Müdafi, şüpheli veya sanıkla hiçbir engel­leme olmaksızın temas kurabilmelidir. Müdafiin, şüpheli veya sanıkla kuracağı temas herhangi bir zaman sınırlamasına tabi tutulamaz, dinlene- mez, kayda alınamaz, vekâletname ibraz etme­sine bağlanamaz.

CMK m. 154 uyarınca da “Şüpheli veya sa­nık, vekâletname aranmaksızın müdafii ile her zaman ve konuşulanları başkalarının duyamaya­cağı bir ortamda görüşebilir. Bu kişilerin müdafii ile yazışmaları denetime tâbi tutulamaz. ”

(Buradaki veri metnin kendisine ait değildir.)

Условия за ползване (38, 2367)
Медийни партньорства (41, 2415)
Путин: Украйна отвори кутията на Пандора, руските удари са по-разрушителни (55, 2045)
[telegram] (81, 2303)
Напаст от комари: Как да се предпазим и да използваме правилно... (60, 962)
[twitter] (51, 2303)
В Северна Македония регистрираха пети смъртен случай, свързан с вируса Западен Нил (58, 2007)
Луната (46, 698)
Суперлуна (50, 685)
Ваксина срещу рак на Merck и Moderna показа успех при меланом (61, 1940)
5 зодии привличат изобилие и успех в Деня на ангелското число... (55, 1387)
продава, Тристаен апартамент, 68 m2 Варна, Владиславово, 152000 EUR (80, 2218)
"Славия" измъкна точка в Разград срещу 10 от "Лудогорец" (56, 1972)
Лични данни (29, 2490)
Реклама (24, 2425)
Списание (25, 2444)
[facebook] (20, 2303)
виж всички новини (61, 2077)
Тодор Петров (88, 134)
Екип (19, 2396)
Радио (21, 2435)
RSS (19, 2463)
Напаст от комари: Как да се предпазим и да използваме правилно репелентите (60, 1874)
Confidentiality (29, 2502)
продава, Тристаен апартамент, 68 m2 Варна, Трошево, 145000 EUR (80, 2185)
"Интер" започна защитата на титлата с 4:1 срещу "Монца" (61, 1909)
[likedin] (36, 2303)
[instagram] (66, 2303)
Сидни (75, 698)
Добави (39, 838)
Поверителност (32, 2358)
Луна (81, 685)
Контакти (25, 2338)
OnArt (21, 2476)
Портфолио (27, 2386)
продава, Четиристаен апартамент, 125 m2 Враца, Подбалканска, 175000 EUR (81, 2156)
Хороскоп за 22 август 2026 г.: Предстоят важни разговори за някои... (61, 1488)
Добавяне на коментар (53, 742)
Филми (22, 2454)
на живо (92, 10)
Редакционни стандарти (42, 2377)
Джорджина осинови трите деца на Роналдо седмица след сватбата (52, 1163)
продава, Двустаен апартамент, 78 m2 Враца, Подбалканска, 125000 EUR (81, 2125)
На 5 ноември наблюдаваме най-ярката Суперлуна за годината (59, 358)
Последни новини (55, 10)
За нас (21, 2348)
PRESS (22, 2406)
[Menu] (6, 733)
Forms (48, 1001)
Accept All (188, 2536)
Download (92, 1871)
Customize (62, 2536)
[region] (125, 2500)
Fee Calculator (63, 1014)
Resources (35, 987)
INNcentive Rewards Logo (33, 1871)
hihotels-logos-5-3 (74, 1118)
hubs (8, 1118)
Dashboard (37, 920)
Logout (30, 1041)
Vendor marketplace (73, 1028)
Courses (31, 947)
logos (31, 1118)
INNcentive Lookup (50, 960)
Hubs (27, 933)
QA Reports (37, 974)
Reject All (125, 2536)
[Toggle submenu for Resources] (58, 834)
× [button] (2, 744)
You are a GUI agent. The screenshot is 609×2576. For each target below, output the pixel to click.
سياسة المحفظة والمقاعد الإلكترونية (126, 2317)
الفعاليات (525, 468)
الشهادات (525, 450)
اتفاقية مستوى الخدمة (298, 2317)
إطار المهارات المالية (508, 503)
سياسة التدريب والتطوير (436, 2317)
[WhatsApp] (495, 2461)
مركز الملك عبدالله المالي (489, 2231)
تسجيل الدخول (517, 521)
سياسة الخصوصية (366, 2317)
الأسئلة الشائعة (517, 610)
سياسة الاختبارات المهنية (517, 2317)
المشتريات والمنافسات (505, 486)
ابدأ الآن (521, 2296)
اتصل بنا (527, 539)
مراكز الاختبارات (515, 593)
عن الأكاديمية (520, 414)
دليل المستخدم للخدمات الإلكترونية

Kanun Yollarına Başvurma Yetkisi

CMK m. 261’e göre, “Avukat, müdafiliğini veya vekilliğini üstlendiği kişilerin açık arzusuna aykırı olmamak koşuluyla kanun yollarına başvu­rabilir. ”

Müdafiin Ödevleri

Görevini Yerine Getirmesi ve Görevden Yasaklanması

Müdafiin asli görevi müvekkilini savunmak, haklarını korumak, ceza almamasını veya az ceza almasını veyahut lehe kurumların müvek­kili hakkında uygulanmasını sağlamaktır.

MÜDAFİİN OBJEKTİF OLMA YÜ­KÜMLÜLÜĞÜ BULUNMAMAKTA­DIR. O, SÜBJEKTİF OLARAK DOĞ­RUDAN DOĞRUYA MÜVEKKİLİNİ SAVUNMAYA ODAKLANIR.

Müdafiin görevini yerine getirmemesi duru­munda seçen kişi onu azledebilir. Müdafii, CMK m. 150’ye göre görevlendirilmiş ise ve duruşma­da hazır bulunmaz veya vakitsiz olarak duruş­madan çekilir veya görevini yerine getirmekten kaçınırsa, hâkim ya da mahkeme derhal başka bir müdafi görevlendirilmesi için gerekli işlemleri yapar (CMK m. 151/1). Bu durumda mahkeme oturuma ara verebileceği gibi oturumun ertelen­mesine de karar verebilir.

Müdafiin vazgeçilemeyen asgari yükümlü­lüklerini yerine getirmemesi, kendisinin hukuksal yükümlülüğünün ağır ihlalidir. Örneğin, mahke­me tarafından atanan müdafiin şüpheli ile temas kurmaya çaba sarf etmemesi, bu anlamda mü­dafiin hukuksal yükümlülüklerinin ağır ihlalidir.

Müdafiin görevi kural olarak hükmün kesin­leşmesiyle sona erer.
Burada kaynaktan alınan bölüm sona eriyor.